EXERCISE PROMPT -
Given the material below, return only the lines starting at the line with "فرصت‌های شغلی (523, 2517)" and ending at the line with "تیم تولید محتوای", exactly as they appear.

- - - -

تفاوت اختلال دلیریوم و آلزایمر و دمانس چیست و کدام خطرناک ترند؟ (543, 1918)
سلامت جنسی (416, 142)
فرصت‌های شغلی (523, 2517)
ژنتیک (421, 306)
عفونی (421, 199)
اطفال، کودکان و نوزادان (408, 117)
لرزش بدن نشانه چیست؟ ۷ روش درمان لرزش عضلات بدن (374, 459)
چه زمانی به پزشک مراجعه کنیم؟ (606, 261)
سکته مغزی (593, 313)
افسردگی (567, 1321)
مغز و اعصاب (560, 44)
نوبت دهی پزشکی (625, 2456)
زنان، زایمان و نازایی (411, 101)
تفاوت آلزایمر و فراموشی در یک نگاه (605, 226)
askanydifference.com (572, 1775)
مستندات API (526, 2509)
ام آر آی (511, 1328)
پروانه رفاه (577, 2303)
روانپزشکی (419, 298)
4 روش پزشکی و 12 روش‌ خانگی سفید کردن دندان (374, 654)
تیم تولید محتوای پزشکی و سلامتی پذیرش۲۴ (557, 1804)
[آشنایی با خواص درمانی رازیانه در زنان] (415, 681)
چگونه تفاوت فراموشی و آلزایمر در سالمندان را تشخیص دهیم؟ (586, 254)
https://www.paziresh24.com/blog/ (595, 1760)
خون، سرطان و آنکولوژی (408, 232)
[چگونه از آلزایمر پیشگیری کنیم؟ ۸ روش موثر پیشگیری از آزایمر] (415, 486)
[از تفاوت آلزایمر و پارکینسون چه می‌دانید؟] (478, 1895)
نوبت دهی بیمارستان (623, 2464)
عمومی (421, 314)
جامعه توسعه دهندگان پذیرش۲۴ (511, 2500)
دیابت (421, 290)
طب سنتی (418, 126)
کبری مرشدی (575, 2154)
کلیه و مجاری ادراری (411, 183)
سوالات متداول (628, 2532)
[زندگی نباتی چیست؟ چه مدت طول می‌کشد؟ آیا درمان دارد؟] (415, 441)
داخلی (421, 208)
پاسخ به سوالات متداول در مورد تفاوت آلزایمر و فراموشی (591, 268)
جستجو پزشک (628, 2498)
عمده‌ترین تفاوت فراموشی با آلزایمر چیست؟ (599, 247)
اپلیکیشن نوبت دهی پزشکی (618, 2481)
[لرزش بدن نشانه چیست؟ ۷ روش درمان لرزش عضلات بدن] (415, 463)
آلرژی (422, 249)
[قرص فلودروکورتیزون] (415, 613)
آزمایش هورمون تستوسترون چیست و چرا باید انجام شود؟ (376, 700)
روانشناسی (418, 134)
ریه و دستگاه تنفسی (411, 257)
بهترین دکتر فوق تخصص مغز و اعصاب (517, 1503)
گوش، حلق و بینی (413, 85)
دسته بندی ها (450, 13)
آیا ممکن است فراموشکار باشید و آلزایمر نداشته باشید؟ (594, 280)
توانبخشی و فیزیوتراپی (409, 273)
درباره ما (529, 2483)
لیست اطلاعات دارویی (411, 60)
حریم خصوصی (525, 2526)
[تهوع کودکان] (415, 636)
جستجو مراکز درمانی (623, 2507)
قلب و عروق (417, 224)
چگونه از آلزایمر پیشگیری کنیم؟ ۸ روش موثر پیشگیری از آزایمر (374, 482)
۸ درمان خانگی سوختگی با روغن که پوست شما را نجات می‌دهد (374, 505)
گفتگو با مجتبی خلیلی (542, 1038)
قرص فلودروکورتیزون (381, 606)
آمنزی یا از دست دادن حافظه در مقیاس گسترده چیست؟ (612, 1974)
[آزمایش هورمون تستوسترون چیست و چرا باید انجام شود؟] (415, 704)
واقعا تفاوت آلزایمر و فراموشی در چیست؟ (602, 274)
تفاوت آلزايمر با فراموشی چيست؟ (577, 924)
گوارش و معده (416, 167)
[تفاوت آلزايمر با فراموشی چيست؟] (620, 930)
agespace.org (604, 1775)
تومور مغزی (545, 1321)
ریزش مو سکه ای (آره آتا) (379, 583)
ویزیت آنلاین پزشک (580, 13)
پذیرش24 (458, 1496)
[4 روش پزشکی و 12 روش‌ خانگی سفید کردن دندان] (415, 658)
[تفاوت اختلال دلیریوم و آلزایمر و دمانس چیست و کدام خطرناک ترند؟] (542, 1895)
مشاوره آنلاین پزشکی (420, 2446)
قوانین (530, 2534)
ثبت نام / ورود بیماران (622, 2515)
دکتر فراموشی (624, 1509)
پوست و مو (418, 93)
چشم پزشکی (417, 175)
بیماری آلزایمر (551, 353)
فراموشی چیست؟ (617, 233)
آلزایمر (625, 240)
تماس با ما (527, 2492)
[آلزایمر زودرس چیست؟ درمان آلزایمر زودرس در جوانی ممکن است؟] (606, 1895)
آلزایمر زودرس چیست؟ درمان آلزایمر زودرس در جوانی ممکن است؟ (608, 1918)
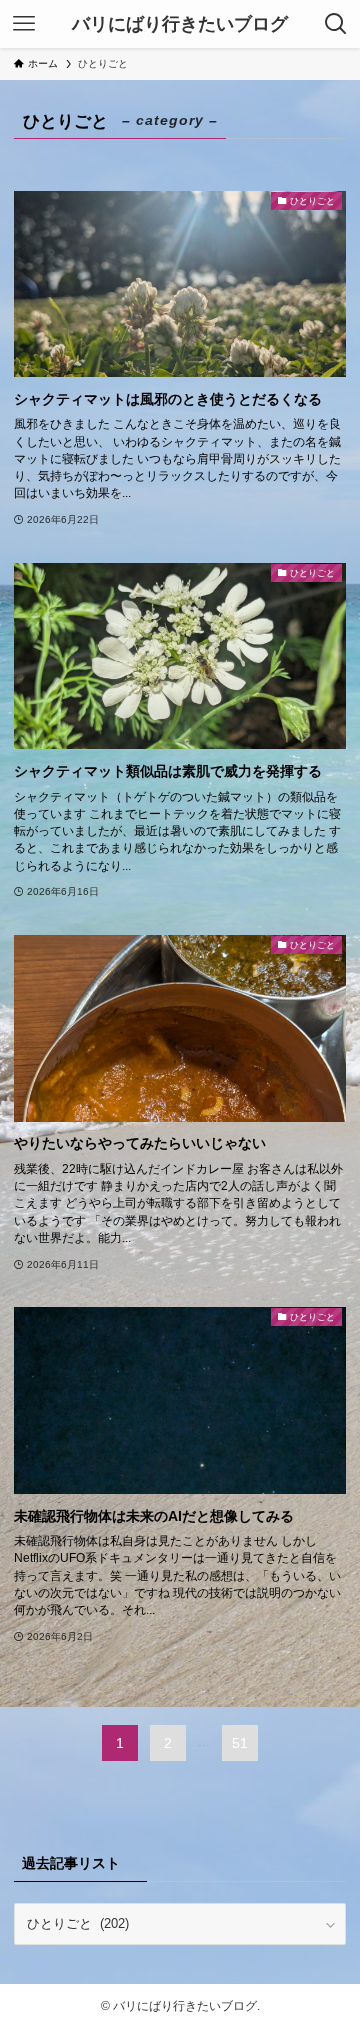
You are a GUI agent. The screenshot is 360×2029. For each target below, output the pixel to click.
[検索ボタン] (336, 24)
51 (240, 1743)
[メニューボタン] (24, 24)
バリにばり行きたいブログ (180, 24)
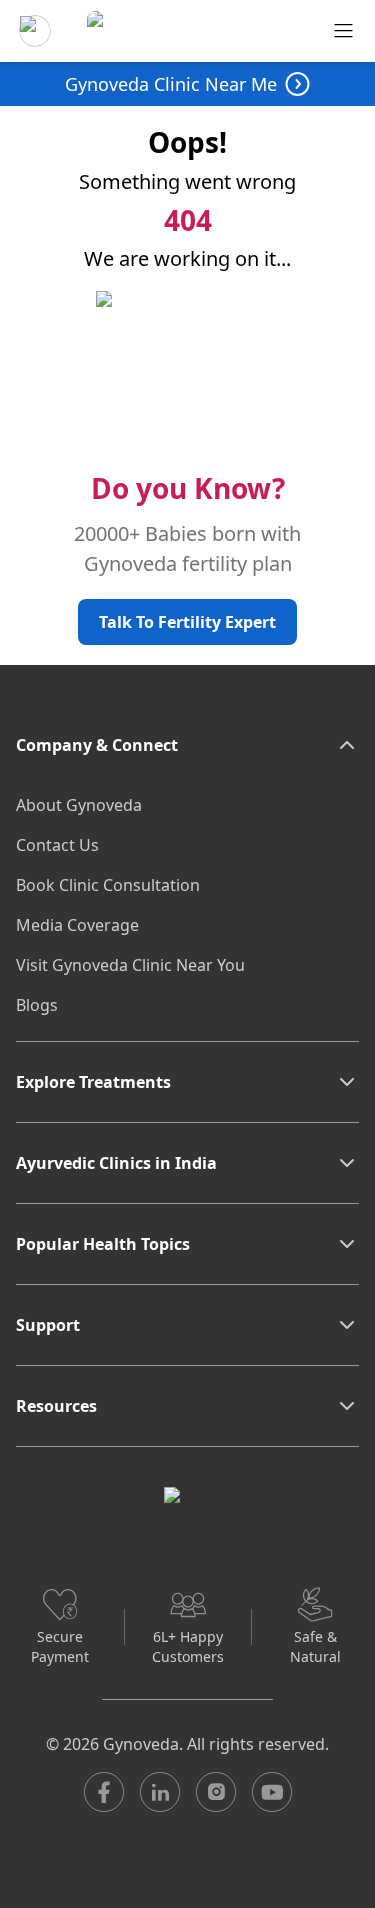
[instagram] (216, 1792)
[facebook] (104, 1792)
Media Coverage (77, 925)
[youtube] (272, 1792)
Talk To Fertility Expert (187, 622)
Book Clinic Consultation (108, 885)
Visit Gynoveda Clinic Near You (130, 965)
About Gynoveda (79, 805)
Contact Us (57, 845)
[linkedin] (160, 1792)
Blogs (37, 1005)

- - - -

PROBLEM SOLUTION -
فرصت‌های شغلی (523, 2517)
ژنتیک (421, 306)
عفونی (421, 199)
اطفال، کودکان و نوزادان (408, 117)
لرزش بدن نشانه چیست؟ ۷ روش درمان لرزش عضلات بدن (374, 459)
چه زمانی به پزشک مراجعه کنیم؟ (606, 261)
سکته مغزی (593, 313)
افسردگی (567, 1321)
مغز و اعصاب (560, 44)
نوبت دهی پزشکی (625, 2456)
زنان، زایمان و نازایی (411, 101)
تفاوت آلزایمر و فراموشی در یک نگاه (605, 226)
askanydifference.com (572, 1775)
مستندات API (526, 2509)
ام آر آی (511, 1328)
پروانه رفاه (577, 2303)
روانپزشکی (419, 298)
4 روش پزشکی و 12 روش‌ خانگی سفید کردن دندان (374, 654)
تیم تولید محتوای پزشکی و سلامتی پذیرش۲۴ (557, 1804)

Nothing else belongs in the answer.